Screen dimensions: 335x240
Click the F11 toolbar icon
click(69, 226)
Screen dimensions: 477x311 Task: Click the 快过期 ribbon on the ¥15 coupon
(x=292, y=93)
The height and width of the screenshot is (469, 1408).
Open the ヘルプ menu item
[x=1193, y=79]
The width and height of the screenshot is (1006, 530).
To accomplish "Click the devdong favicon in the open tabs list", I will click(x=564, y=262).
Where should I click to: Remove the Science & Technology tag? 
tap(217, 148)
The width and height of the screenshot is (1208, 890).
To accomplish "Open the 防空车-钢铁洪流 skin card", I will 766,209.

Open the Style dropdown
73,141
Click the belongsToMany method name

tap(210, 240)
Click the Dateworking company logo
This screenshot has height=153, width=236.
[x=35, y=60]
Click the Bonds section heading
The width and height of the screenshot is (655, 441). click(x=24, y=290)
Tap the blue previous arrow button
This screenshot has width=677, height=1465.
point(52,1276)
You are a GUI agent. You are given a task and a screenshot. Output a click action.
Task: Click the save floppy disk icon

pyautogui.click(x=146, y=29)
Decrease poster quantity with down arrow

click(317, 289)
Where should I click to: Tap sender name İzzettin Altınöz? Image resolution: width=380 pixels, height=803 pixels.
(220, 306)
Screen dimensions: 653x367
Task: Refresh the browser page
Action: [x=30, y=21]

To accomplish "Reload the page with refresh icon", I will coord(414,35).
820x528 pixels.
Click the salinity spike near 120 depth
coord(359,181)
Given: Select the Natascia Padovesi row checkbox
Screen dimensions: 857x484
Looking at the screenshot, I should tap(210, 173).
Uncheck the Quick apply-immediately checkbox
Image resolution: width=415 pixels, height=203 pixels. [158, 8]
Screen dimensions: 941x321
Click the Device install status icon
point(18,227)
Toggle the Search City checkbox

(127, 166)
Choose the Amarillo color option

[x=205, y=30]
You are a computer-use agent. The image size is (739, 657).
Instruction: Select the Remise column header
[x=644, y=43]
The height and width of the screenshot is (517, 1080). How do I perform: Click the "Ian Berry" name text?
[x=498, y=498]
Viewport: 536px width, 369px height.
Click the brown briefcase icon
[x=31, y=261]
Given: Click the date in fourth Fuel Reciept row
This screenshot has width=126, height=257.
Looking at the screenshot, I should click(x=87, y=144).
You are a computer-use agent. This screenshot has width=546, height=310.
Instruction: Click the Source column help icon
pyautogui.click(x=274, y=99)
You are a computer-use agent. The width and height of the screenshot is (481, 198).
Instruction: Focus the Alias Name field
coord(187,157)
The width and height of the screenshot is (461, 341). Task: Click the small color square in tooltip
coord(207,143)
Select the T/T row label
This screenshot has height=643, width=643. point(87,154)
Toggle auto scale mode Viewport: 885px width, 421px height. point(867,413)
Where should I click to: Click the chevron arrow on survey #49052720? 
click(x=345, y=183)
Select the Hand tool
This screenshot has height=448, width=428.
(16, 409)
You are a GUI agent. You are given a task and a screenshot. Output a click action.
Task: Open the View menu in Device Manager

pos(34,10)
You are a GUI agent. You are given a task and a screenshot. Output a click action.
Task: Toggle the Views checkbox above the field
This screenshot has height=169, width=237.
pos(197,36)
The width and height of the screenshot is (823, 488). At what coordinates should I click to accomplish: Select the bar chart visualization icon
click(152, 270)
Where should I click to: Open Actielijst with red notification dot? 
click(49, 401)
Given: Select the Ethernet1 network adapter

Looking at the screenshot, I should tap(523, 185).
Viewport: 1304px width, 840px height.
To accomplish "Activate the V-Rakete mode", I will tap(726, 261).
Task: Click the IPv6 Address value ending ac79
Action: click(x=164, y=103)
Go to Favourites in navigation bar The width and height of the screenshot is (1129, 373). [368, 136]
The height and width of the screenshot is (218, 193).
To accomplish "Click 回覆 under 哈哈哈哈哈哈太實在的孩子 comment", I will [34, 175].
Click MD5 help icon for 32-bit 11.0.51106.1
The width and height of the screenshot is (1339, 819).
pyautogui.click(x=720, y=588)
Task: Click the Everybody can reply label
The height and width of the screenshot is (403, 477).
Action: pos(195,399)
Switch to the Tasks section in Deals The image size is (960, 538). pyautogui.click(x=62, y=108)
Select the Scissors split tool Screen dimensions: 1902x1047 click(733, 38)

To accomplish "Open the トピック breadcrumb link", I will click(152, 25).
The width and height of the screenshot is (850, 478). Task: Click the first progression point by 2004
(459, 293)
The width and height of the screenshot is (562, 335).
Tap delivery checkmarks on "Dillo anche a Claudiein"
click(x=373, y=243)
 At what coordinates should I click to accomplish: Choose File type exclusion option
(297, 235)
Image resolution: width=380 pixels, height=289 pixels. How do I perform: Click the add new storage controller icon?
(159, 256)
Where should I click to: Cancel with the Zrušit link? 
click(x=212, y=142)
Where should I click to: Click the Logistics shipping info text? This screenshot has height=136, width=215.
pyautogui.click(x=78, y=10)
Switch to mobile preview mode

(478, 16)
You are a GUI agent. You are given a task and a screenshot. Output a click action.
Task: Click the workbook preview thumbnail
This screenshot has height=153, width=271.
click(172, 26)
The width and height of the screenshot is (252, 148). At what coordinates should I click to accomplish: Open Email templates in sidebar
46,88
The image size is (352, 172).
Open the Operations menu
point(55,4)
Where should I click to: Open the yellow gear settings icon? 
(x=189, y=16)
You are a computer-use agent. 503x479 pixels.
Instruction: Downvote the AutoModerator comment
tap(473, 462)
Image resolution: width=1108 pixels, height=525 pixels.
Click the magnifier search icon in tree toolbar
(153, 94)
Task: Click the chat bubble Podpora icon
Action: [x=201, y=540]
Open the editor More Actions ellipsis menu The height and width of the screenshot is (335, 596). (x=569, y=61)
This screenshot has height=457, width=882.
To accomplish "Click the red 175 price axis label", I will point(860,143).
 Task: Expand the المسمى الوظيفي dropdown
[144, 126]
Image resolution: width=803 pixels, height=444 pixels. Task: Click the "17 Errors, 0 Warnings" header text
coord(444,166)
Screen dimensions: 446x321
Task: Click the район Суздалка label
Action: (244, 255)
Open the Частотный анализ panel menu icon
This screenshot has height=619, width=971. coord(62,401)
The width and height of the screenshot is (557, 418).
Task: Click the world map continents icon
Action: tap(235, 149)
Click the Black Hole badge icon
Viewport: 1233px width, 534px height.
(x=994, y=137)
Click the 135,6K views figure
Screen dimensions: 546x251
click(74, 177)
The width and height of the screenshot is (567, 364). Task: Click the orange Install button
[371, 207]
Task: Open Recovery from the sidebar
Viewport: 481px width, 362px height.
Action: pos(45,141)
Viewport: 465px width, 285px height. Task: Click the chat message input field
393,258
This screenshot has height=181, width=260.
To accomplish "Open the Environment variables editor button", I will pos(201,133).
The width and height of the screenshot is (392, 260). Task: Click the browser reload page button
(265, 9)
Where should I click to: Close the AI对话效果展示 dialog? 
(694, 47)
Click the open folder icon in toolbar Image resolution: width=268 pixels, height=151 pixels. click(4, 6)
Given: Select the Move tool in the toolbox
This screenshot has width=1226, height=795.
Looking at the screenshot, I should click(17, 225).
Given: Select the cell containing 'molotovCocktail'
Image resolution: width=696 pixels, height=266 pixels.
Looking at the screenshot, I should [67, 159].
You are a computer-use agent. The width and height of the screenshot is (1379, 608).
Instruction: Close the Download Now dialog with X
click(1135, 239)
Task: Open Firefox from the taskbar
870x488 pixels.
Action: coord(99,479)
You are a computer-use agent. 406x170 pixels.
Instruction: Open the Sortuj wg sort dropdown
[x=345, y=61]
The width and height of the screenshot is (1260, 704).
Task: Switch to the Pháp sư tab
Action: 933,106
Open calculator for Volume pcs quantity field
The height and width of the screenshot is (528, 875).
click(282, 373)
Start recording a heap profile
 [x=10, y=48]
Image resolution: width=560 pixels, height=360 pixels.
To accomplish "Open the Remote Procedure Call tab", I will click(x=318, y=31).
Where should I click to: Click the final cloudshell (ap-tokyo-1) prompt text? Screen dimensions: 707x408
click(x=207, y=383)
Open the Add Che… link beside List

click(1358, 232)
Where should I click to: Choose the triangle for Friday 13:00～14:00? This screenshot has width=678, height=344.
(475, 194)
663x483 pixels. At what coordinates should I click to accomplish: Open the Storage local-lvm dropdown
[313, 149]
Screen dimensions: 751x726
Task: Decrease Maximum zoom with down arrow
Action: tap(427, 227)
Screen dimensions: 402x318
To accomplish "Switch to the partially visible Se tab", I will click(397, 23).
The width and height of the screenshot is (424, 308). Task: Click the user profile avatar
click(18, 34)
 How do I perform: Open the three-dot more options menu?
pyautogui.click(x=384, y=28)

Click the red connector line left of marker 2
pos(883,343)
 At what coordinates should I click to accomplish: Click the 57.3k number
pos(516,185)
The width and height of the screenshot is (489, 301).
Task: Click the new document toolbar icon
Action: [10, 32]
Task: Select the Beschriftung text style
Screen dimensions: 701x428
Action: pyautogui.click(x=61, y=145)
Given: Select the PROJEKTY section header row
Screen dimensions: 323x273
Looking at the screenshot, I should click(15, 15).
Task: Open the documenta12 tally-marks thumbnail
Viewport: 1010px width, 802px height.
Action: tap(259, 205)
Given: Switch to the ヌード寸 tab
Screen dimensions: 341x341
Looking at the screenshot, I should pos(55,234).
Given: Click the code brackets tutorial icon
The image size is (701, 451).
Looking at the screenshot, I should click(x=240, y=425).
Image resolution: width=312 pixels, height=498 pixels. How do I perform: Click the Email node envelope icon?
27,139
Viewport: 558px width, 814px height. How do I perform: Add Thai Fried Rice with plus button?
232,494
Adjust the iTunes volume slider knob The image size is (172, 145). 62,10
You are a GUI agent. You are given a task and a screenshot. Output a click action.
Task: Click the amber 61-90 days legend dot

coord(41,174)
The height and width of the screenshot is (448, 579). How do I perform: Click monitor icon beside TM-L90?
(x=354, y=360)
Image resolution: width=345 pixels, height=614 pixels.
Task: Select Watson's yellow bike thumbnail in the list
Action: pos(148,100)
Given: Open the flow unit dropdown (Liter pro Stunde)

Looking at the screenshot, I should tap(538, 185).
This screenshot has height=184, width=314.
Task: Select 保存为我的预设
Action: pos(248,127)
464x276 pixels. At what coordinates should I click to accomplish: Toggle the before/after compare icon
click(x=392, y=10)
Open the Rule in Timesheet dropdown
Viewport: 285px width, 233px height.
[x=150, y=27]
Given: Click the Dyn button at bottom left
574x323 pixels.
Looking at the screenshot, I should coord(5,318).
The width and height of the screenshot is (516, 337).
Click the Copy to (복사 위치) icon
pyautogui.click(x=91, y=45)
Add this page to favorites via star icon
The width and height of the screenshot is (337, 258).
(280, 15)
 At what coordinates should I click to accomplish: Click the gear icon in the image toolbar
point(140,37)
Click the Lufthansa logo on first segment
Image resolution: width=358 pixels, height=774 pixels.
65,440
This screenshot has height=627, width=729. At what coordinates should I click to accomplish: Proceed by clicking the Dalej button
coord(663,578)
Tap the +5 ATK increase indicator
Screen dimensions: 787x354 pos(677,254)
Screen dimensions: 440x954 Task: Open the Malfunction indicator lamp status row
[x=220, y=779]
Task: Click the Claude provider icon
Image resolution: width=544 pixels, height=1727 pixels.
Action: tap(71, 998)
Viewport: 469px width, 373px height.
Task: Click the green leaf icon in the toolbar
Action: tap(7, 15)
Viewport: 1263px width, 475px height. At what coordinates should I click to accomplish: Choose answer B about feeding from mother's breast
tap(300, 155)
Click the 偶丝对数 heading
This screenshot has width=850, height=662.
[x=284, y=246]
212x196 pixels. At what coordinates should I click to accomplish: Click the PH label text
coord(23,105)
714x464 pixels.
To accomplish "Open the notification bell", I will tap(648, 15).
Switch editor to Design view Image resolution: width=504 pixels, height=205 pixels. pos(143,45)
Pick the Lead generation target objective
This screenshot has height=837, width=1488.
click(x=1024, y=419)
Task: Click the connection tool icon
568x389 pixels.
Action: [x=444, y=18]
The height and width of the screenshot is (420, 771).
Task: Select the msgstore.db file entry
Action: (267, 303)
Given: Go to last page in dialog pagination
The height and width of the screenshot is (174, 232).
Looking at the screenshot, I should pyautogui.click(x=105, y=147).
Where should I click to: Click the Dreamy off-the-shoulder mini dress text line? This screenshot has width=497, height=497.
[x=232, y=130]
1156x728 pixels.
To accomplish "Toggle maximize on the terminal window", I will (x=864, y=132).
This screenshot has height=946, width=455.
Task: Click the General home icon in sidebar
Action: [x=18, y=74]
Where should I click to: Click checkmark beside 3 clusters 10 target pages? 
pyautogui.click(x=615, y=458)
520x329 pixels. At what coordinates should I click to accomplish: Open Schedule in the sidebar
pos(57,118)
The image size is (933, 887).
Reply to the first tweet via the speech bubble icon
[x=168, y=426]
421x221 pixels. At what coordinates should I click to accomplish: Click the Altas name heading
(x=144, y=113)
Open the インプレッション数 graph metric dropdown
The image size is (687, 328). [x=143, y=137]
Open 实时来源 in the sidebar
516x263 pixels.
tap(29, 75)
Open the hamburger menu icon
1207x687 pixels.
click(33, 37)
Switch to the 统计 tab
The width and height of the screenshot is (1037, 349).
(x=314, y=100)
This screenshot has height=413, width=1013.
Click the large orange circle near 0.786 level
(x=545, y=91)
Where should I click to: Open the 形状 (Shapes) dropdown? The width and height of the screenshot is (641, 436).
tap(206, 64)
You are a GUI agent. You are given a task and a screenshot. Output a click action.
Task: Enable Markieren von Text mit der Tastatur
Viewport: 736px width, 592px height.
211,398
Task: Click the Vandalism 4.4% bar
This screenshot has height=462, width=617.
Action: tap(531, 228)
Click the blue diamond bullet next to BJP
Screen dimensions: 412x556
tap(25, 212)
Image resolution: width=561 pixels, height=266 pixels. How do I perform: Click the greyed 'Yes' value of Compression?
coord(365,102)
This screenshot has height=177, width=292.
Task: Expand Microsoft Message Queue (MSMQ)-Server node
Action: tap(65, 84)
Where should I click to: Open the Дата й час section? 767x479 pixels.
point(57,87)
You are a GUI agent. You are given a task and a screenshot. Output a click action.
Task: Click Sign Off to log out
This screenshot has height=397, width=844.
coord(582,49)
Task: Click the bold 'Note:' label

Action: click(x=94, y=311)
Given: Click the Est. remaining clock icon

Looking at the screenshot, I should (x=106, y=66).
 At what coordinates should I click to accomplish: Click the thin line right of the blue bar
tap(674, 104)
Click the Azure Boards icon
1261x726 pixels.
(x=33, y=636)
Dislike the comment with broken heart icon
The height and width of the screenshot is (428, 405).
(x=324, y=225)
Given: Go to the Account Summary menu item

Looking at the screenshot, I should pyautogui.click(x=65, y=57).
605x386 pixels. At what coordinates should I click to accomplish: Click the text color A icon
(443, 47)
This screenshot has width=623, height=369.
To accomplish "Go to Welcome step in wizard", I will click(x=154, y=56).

WHAT NEEDS TO BE DONE:
Please state how many lines in the records above hold the word "logo", giving only the number.

SOLUTION FOR THIS TASK:
2